**DATA TO PROCESS:**

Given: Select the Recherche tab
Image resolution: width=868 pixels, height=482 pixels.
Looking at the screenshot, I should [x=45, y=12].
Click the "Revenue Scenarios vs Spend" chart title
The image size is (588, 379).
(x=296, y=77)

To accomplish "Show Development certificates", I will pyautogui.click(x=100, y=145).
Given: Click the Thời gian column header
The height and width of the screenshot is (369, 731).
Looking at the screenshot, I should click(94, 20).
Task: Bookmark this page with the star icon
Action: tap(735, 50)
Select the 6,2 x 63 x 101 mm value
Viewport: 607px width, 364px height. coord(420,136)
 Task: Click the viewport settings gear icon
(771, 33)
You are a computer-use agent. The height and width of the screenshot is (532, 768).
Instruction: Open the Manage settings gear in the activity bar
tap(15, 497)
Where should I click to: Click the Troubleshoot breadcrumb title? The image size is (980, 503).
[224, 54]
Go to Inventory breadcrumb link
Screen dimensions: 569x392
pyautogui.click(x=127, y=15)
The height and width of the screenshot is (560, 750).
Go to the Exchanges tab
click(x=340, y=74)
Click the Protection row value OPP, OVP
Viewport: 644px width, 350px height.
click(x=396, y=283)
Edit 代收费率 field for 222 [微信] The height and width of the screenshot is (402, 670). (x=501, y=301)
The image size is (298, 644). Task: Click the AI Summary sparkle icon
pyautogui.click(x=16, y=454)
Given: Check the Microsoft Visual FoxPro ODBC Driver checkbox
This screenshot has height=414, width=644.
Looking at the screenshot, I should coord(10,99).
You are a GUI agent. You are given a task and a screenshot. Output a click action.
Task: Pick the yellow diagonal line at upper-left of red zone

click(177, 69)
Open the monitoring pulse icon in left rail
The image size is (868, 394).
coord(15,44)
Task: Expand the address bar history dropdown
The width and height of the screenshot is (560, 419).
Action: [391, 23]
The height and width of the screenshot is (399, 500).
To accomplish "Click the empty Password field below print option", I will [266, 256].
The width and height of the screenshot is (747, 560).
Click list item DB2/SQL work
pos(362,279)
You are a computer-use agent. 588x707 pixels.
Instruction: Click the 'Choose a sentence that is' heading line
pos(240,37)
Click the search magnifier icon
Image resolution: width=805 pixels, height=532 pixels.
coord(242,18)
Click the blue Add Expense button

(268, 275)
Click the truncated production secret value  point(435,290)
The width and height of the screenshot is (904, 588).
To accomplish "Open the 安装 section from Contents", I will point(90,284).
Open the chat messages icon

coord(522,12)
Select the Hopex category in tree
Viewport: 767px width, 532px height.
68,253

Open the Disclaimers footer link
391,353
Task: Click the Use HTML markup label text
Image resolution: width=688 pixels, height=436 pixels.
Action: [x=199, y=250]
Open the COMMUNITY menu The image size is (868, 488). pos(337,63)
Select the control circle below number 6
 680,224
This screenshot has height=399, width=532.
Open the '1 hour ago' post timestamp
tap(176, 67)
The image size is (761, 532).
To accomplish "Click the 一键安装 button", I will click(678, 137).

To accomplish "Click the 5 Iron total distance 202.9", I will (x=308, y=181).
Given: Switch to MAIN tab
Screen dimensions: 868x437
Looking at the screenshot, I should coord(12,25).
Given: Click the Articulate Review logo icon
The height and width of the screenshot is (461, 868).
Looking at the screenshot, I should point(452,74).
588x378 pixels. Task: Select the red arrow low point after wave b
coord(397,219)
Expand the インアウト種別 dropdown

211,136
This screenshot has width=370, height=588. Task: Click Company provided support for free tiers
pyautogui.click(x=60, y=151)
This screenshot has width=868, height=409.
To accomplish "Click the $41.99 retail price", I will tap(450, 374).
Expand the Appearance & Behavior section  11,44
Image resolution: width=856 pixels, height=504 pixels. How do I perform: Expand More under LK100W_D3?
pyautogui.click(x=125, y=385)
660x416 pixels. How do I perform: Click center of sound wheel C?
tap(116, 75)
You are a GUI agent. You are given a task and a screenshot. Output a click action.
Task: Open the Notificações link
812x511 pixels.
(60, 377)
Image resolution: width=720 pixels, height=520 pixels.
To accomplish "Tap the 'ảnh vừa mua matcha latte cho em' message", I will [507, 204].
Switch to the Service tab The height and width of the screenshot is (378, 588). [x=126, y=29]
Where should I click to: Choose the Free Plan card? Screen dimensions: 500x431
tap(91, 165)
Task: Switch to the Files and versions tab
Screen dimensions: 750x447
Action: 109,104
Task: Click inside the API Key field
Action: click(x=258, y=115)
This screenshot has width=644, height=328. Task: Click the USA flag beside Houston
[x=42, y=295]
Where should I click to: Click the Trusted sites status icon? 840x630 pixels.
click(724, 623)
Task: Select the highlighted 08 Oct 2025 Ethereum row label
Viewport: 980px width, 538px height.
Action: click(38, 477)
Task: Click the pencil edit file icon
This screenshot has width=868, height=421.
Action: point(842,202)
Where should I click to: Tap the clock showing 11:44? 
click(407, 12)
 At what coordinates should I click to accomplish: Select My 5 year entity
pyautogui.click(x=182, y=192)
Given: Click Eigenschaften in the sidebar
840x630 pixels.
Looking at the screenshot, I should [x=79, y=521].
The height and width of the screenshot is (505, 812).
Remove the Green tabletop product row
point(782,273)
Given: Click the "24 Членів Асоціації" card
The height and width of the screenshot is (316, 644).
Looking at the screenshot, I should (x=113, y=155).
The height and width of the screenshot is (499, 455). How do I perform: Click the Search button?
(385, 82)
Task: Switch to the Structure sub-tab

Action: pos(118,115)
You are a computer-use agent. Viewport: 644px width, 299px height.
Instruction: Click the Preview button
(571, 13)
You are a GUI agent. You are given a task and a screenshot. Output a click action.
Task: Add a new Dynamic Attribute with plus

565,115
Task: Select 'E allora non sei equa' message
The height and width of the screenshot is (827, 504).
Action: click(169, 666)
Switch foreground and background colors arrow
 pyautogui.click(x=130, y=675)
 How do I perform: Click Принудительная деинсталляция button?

**WHAT TO PRODUCE:**
What you return must be the line that contains "The height and width of the screenshot is (499, 455)." followed by every remaining line of the material, all exactly as written and nothing more.

**EXERCISE OUTPUT:**
The height and width of the screenshot is (499, 455). How do I perform: Click the Search button?
(385, 82)
Task: Switch to the Structure sub-tab

Action: pos(118,115)
You are a computer-use agent. Viewport: 644px width, 299px height.
Instruction: Click the Preview button
(571, 13)
You are a GUI agent. You are given a task and a screenshot. Output a click action.
Task: Add a new Dynamic Attribute with plus

565,115
Task: Select 'E allora non sei equa' message
The height and width of the screenshot is (827, 504).
Action: click(169, 666)
Switch foreground and background colors arrow
 pyautogui.click(x=130, y=675)
 How do I perform: Click Принудительная деинсталляция button?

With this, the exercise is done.